There are references within the document that support both positions: on the side of “one people,” the reference of
the American colonists as separating from another – the British – and the
quote, “good People of these Colonies,” supports the idea of a national people
and the reference in the last paragraph, “Free and Independent States,”
bolsters the idea of thirteen peoples.
Of
course, Americans today possess something like dual citizenship whereby they
are simultaneously citizens of the United States and of their respective
states. One could view the Declaration
of Independence as containing implicitly the first statement of dual
citizenship by more or less balancing references to a national people and to
state peoples, thereby implying that both are created at the same time. It is interesting that the document tends to
use group language for the creation of a single people toward the beginning and
language for multiple state peoples toward the end. The list of grievances refers at times to
things the king has done to hurt a colony or a colonial government, and at
other times to things he has done to harm all Americans.[3]

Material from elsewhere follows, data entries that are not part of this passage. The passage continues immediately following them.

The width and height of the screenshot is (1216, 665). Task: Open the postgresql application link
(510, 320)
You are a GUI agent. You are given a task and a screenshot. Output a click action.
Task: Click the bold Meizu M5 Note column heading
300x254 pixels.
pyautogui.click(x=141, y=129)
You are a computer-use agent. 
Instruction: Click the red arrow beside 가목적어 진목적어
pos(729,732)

Lutz states that this duality demonstrates a federalist conception in
that the national union is being created but maintaining the integrity (and this
case sovereignty) of the constituent parts.
In addition, this “The
unanimous Declaration of the thirteen States of America” reflects a unanimous decision. The covenant was not unanimous on July 4,
1776. New York did not agree to the
covenant until July 15 and not all of the signatures were affixed to the
document when the Continental Congress formally approved the agreement on
January 18, 1777 (missing the name of Thomas McKean) and printed it. Despite this, the document was re-titled to
include the word unanimous.
Lutz explains,
The
change in the title was an attempt to present a united front against Britain. One can also view the insistence upon
unanimity as recognition that a compact does not bind those who do not sign it
or agree to it. If we are to have a
national people, a national compact, both John Locke and the American colonial
constitutional tradition required that the agreement be unanimous.[4]

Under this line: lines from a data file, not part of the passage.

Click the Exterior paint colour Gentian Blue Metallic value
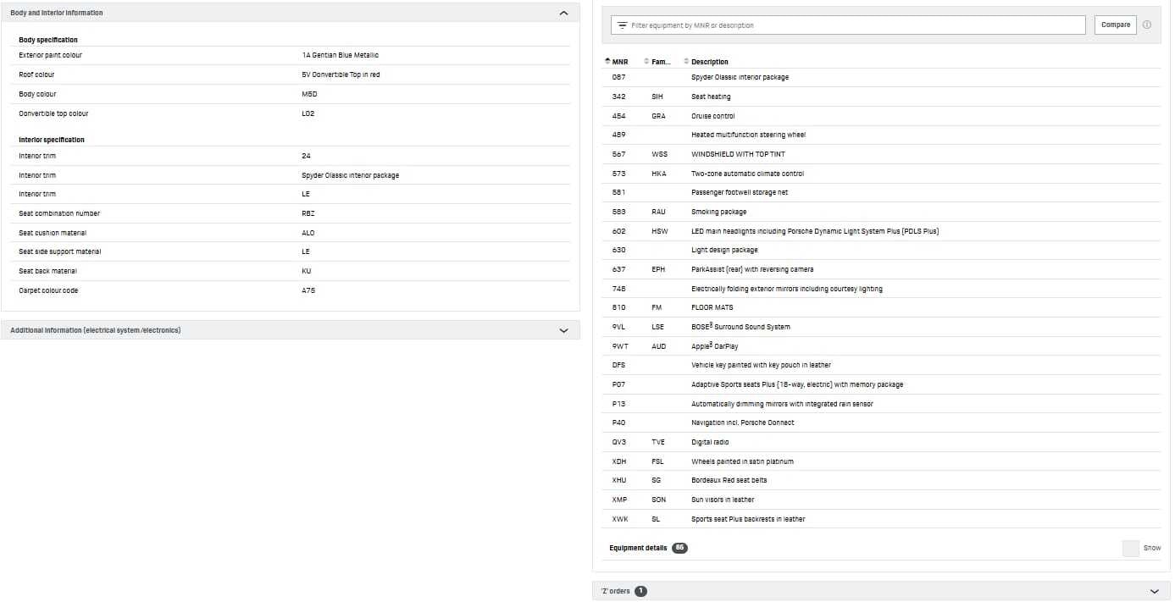 341,55
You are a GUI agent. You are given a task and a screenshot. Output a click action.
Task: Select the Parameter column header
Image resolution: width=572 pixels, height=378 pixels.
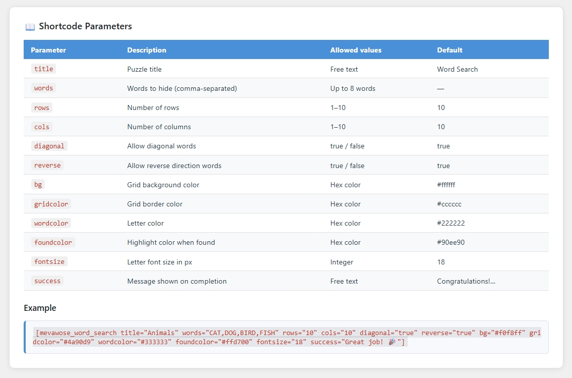(48, 50)
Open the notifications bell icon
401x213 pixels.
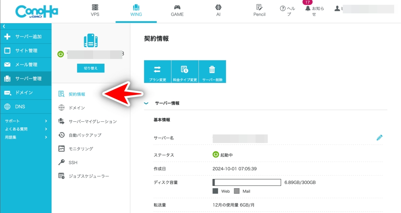[308, 8]
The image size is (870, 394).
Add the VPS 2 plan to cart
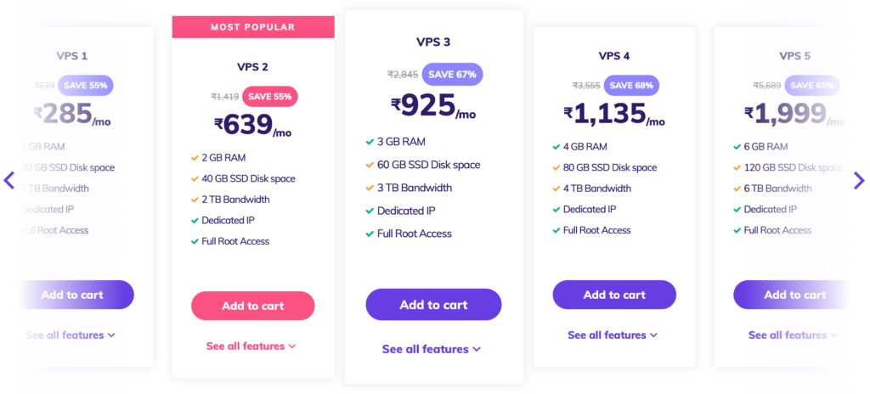click(x=253, y=306)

What are some of the specific values expressed in the Declaration? A review provided by Lutz demonstrates the
connection between those values in this document and those established by the
colonial, federalist tradition.
With the provision,
“separate and equal station to which the Laws of Nature and of Nature’s God entitle
them,” Americans saw themselves as equal to the British. This equality was based on Americans’ inalienable
(nontransferable) right to render their consent or withhold their consent to a
British constitution. In true federalist
spirit, this was a God-given right because God distributed the ability to do so
equally among all.
Lutz writes, “Just as in
the Christian tradition, a poor person and a rich one are equal in the sight of
God, a small nation is equal to the largest nation once it forms itself by a
compact based upon unanimous consent.”[5] Therefore, “all men are created equal” not
only refers to the notion of equal individuals, but also to equal peoples;
i.e., the American people being equal to the British people.
In terms of the
pronouncement that the truths proclaimed in the document were “self-evident,”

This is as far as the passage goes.